MaxCompute:PyODPS sequence and execution operations

Last Updated:Dec 04, 2025

This topic describes how to perform sequence and execution operations in PyODPS.

Procedure

  1. You have created a MaxCompute project.

  2. Ensure that you have created a DataWorks workspace. This topic uses a workspace that is in public preview for DataStudio as an example.

  3. Create a table named pyodps_iris in DataWorks.

    1. Log on to the DataWorks console and select a region in the upper-left corner.

    2. On the Workspaces page, find the target workspace and in the Actions column, choose Shortcuts > DataStudio.

    3. On the Debugging Configurations page, select Computing Resource and Resource Group.

      If no resource group is displayed, click Create Resource Group and wait a few minutes for the resource group to be created. On the Resource Groups page, attach a workspace to the resource group.

    4. Run the following statement in a MaxCompute SQL node to create the pyodps_iris table.

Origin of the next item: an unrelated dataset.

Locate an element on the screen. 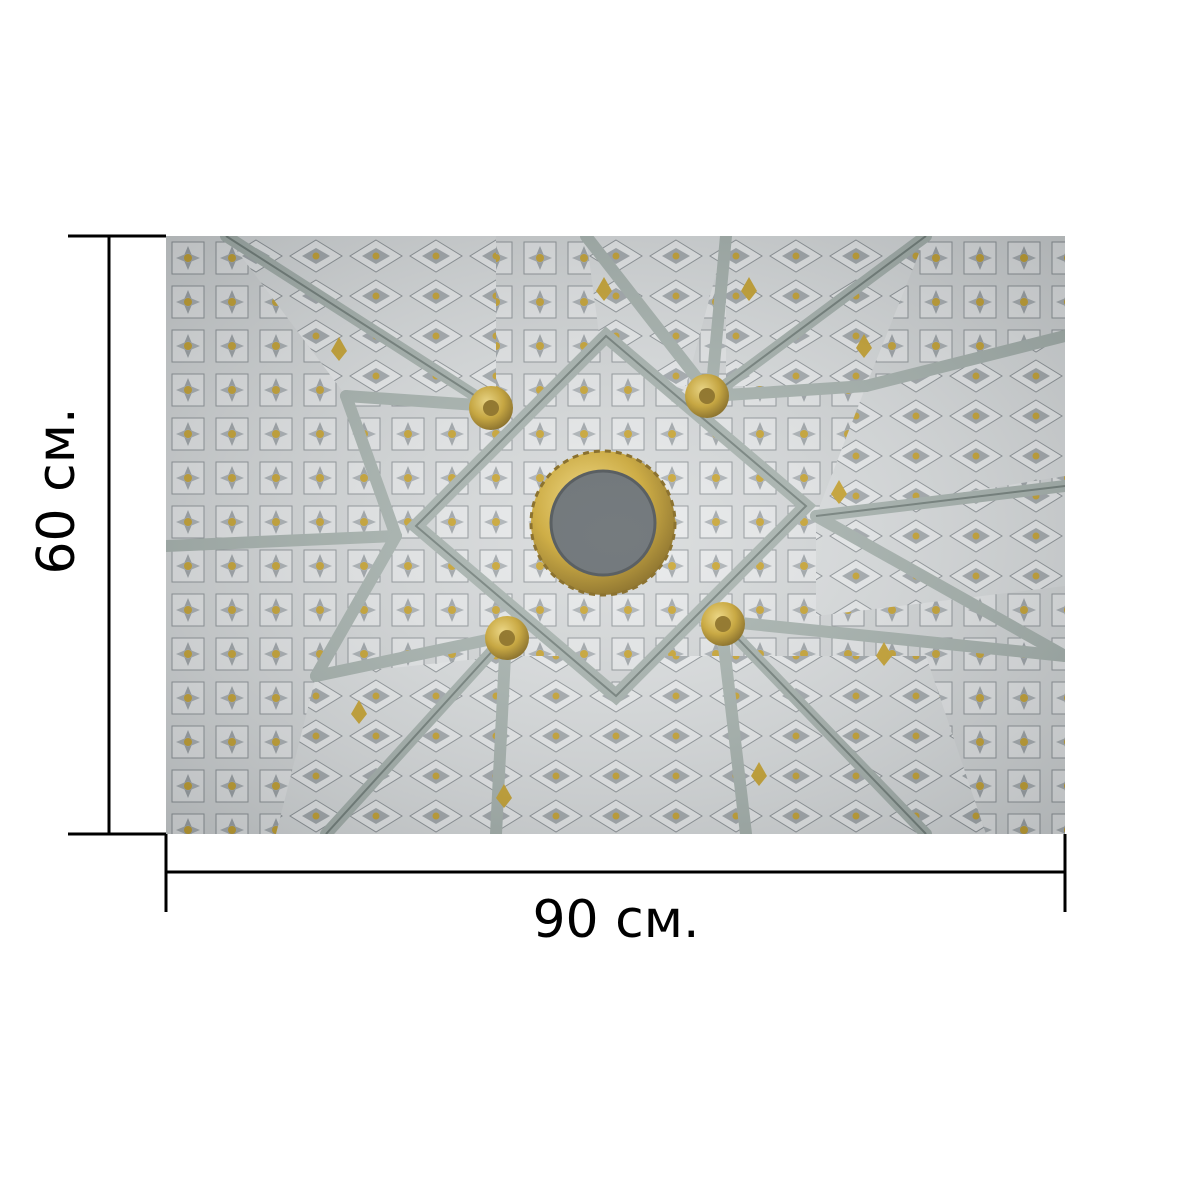  width-label: 90 см. is located at coordinates (616, 920).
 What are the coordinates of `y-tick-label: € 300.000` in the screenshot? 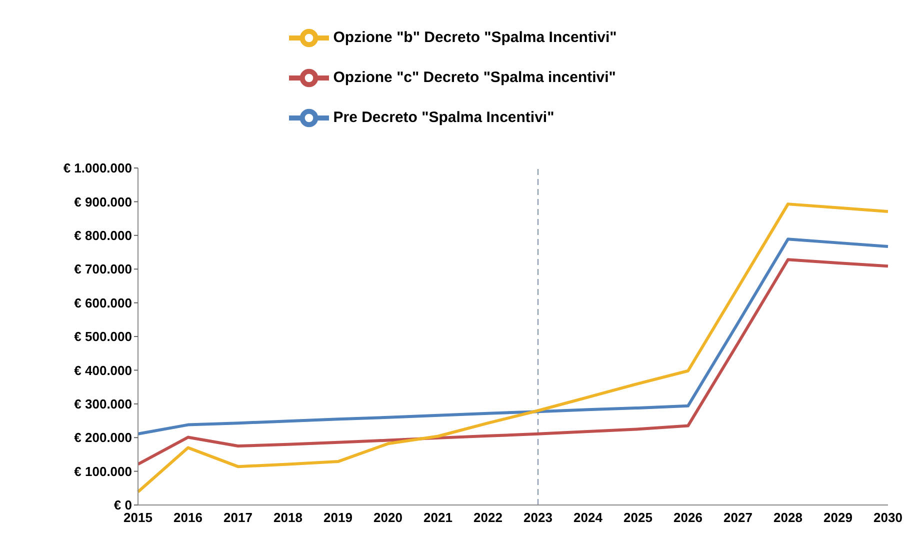 It's located at (103, 404).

      CREATE TABLE if not exists pyodps_iris
      (
      sepallength  DOUBLE comment 'Sepal length (cm)',
      sepalwidth   DOUBLE comment 'Sepal width (cm)',
      petallength  DOUBLE comment 'Petal length (cm)',
      petalwidth   DOUBLE comment 'Petal width (cm)',
      name         STRING comment 'Species'
      );
  4. Download the test dataset and import it into MaxCompute.

    1. Download and decompress the Iris flower dataset. Rename the iris.data file to iris.csv.

    2. Log on to the DataWorks console and select a region in the upper-left corner.

    3. In the navigation pane on the left, choose Data Integration > Data Upload and Download.

    4. Click Go to Data Upload and Download.

    5. In the navigation pane on the left, click the upload icon image, and click Upload Data.

  5. On the DataStudio page, create a new MaxCompute PyODPS 2 node. Enter the following sample code and click Run.

    from odps import DataFrame
    iris = DataFrame(o.get_table('iristable_new'))
    
    # Get columns.
    print iris.sepallength.head(5)
    
    print iris['sepallength'].head(5)
    
    # View the data type of a column.
    print iris.sepallength.dtype
    
    # Change the data type of a column.
    iris.sepallength.astype('int')
    
    # Perform calculations.
    print iris.groupby('name').sepallength.max().head(5)
    
    print iris.sepallength.max()
    
    # Rename a column.
    print iris.sepalwidth.rename('speal_width').head(5)
    
    # Perform simple column operations.
    print (iris.sepallength + iris.sepalwidth).rename('sum_sepal').head(5)
  6. Create and run a PyODPS node named PyExecute with the following code:

    from odps import options
    from odps import DataFrame
    
    # View the Logview URL of the runtime instance.
    options.verbose = True
    iris = DataFrame(o.get_table('pyodps_iris'))
    iris[iris.sepallength < 5].exclude('sepallength')[:5].execute()
    
    my_logs = []
    def my_loggers(x):
      my_logs.append(x)
    
    options.verbose_log = my_loggers
    
    iris[iris.sepallength < 5].exclude('sepallength')[:5].execute()
    
    print(my_logs)
    
    # Cache the intermediate Collection result.
    cached = iris[iris.sepalwidth < 3.5].cache()
    print cached.head(3)
    
    # Perform asynchronous and parallel execution.
    from odps.df import Delay
    delay = Delay() # Create a Delay object.
    df = iris[iris.sepalwidth < 5].cache()  # A common dependency exists.
    future1 = df.sepalwidth.sum().execute(delay=delay) # The system immediately returns a future object, but the execution is not started.
    future2 = df.sepalwidth.mean().execute(delay=delay)
    future3 = df.sepalwidth.max().execute(delay=delay)
    
    delay.execute(n_parallel=3)
    
    print future1.result()
    print future2.result()
    print future3.result()